She was beginning to look around the room, making sure no one was eavesdropping. “Too much. You’ve got to look for simple answers. They always tell you that.”
“You’ve got to look for answers that work. Do you believe Fosse is doing all this on his own? Just ticking off a list of Sara Farnese’s lovers for the hell of it? Surviving in the city without any help?”
She was silent. It was too much to accept. There had to be someone else.
“I’ll take that as a no,” Costa persisted. “So let’s move on to the next point. Do you believe this is even about Sara Farnese at all? If Fosse’s so pissed off with her, why didn’t he kill her when he had the chance? The two of them spoke, remember, when I was lying half conscious on the ground. She somehow persuaded this lunatic to let us both live. Have you worked out how?”
“No.” Her face said it all. It was ridiculous that they should both have survived.
“There’s only one answer.
Because I didn’t matter.
Neither did she, except as some kind of trigger for his actions. A trigger someone knew how to pull. How?”
“He’s psychotic, Nic. You saw those pictures. He had a sexual obsession for her.”
“No. Someone made him like that. Deliberately. And then they set us on his tail knowing the direction we would take, because it was a direction they had already laid out in advance.”
It was the only explanation that made sense, but even so there were gaps. “And that destination was Michael Denney, all along,” he continued, thinking about the man in the Vatican, with the Caravaggio copy on the wall of his poky little apartment, desperate for a life beyond those walls. “I picked up the fake appointment with his phone number attached to it. I brought Denney into this case just like I was supposed to. Luca was trying to tell me all along the whole thing stank. Now Falcone has the man wriggling on the line. He’s got the evidence that’s forced the Vatican to eject him.”
His head was spinning, trying to comprehend the possibilities. “And it can’t just be Falcone.”
She reached out and touched his hand. “You’re going too far, Nic. Take some advice. The world isn’t black and white. Sometimes you have to look the other way. Leave this alone.”
He stared at her. “I don’t like ‘looking the other way.’ It’s not why I came here. Think of the people who want Denney dead. A few politicians. A few
Mafiosi
. A few people who worked alongside him in the Vatican. They knew each other anyway. Luca understood that. I was too stupid to listen.
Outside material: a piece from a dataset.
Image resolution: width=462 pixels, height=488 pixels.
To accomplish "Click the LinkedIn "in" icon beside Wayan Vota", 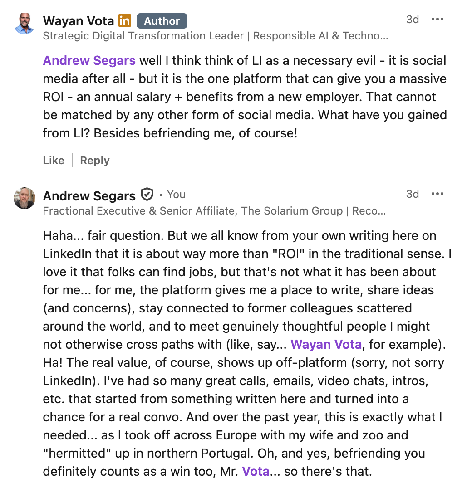I will (x=124, y=20).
Fosse is loose in the city, a crazy priest who’s never, as far as we know, had to fend for himself for one day of his life. Someone’s looking after him. Someone’s providing him with weapons, money, presumably. Falcone couldn’t do that. The risk would be too great. I doubt it would come from inside the Vatican either. But there’s plenty of criminals who could help. We keep trying to fool ourselves this is just one lunatic working his way through a list. It’s not like that at all. This is a concerted, organized campaign. Three distinct sets of people, each with their own agenda, working together to get Cardinal Denney on the run because that will suit them all. I just walked right in and did what they wanted. Now Luca and some other poor cop are dead and Falcone’s walking around with something on his face you could just about mistake for guilt.”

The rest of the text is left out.